Re: [developer] GPU Accelerated Checksumming

2022-10-17 Thread Sanjay G Nadkarni via openzfs-developer


We have been doing regular performance runs using various workloads over 
NFS(v3,v4.1), SMB3, iSCSI and FC16 & 32 for the past few years.  
Compression is enabled for all datasets and zvols in our runs. What we 
have observed is, under load, compression consumes the highest CPU 
cycles, after that it is a toss up of dnode locking (a well known issue) 
and other things that might come into play depending on the protocol.
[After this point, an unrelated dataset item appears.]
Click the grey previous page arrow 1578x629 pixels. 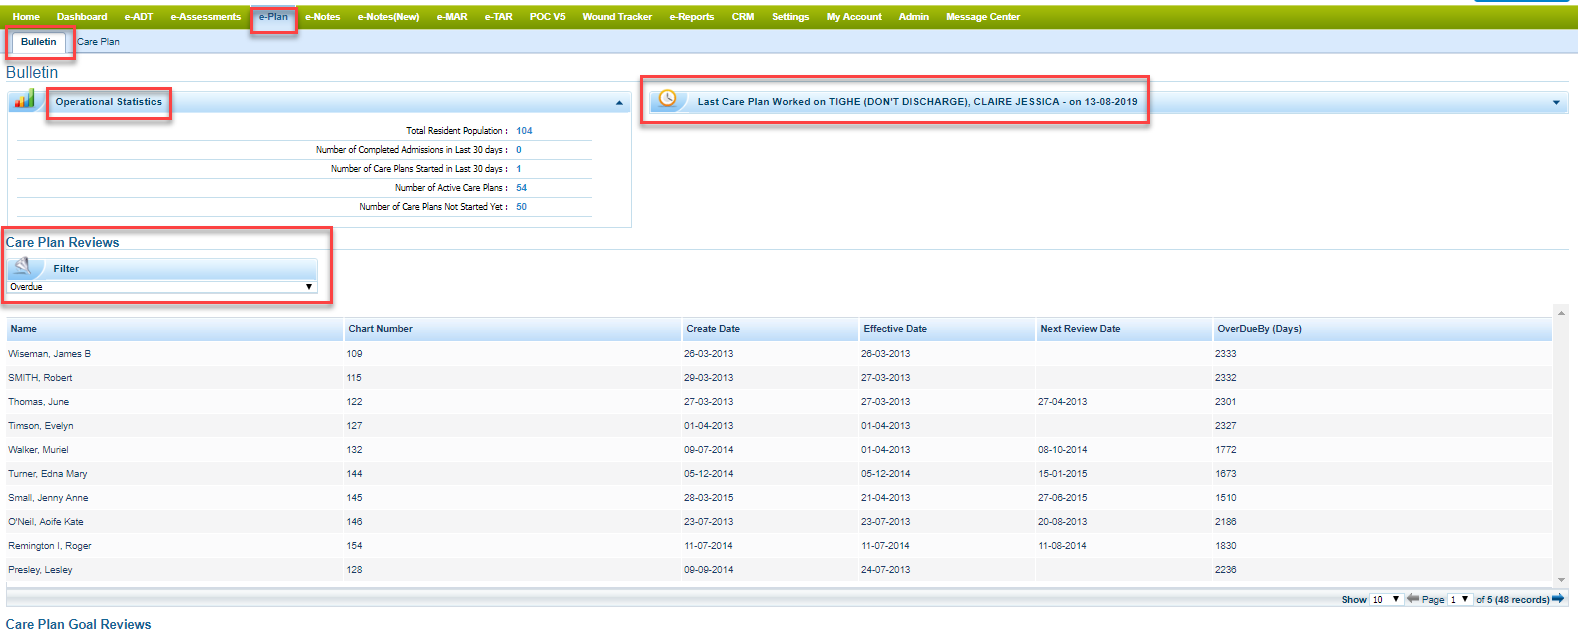click(1413, 599)
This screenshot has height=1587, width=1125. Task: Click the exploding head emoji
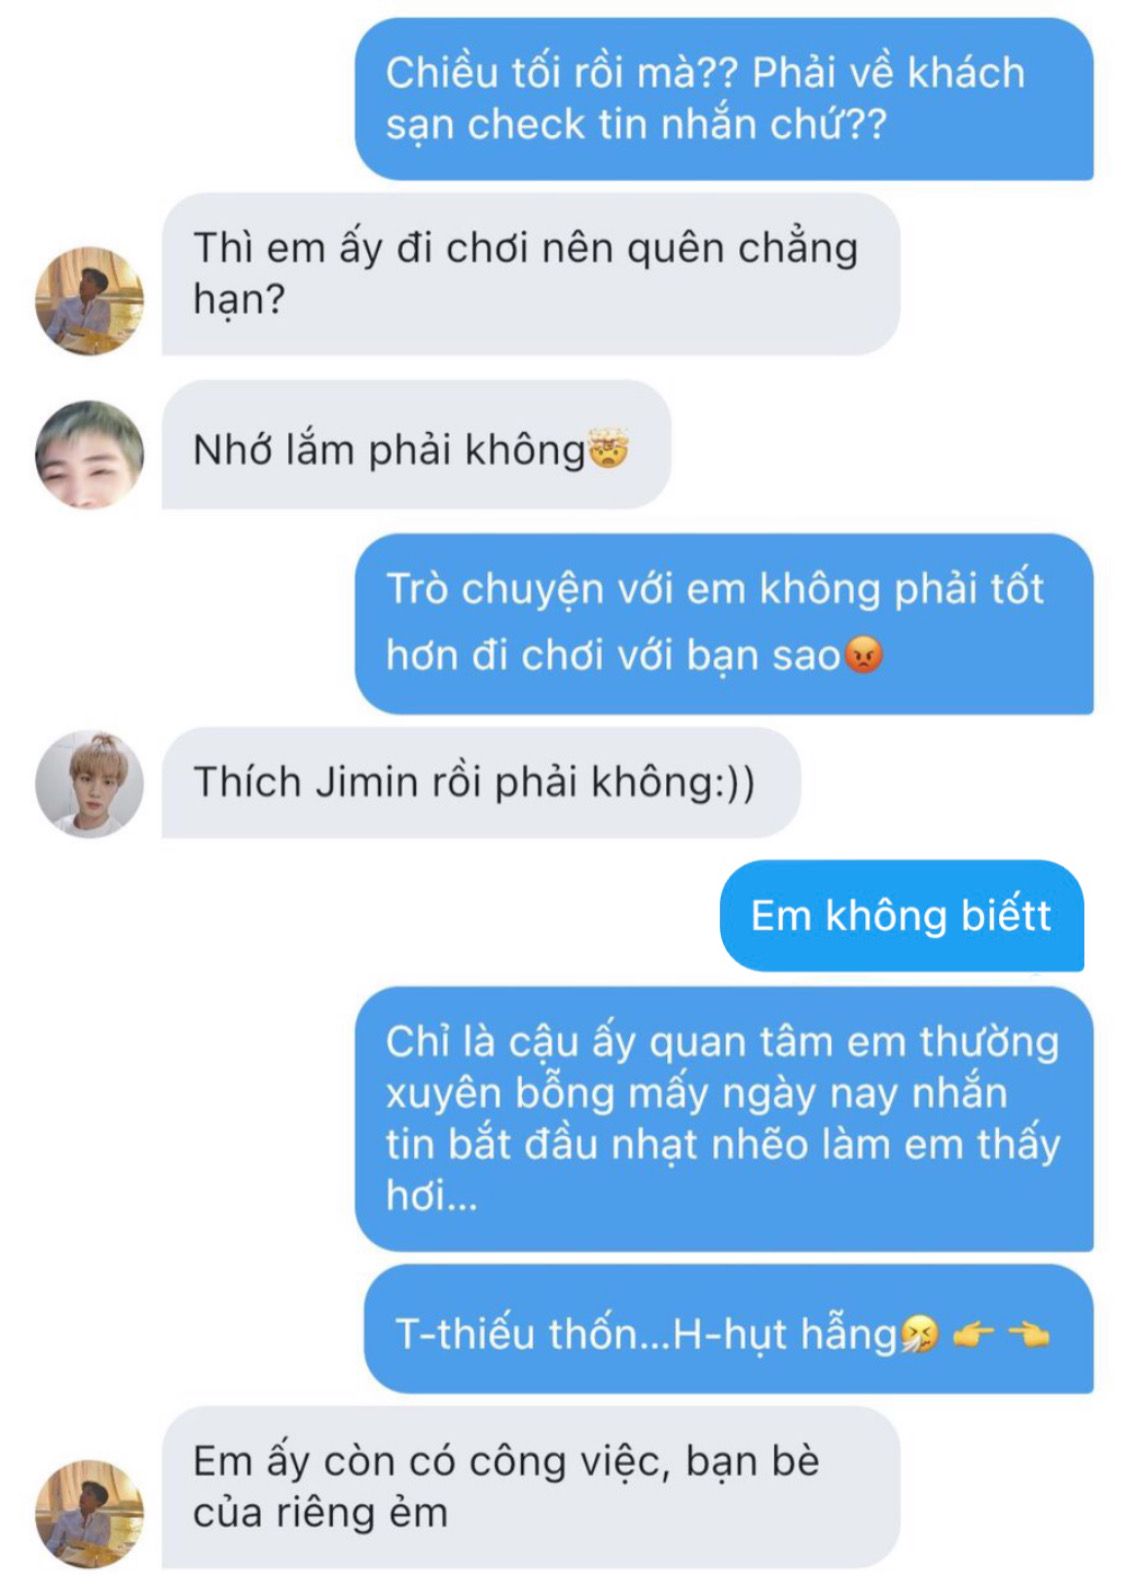[x=609, y=450]
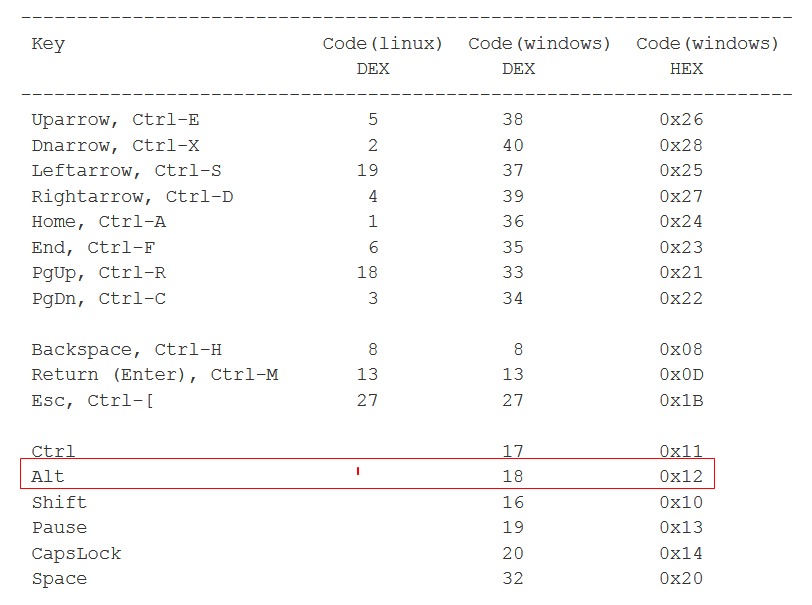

At least in our use cases check summing of blocks does not appear to an 
issue.


-Sanjay



On 10/14/22 10:15 AM, Garrett D'Amore wrote:

I can tell from past experiences that offloads like what you are 
proposing are rarely worth it.  The set up and tear down of the 
mappings to allow the data transport are not necessarily cheap.  You 
can avoid that by having a preallocated region, but then you need to 
copy the data.  Fortunately for this case you only need to copy once, 
since the result will be very small compared to the data.


Then there is the complexity (additional branches, edge cases, etc.) 
that have to be coded.  These become performance sapping as well.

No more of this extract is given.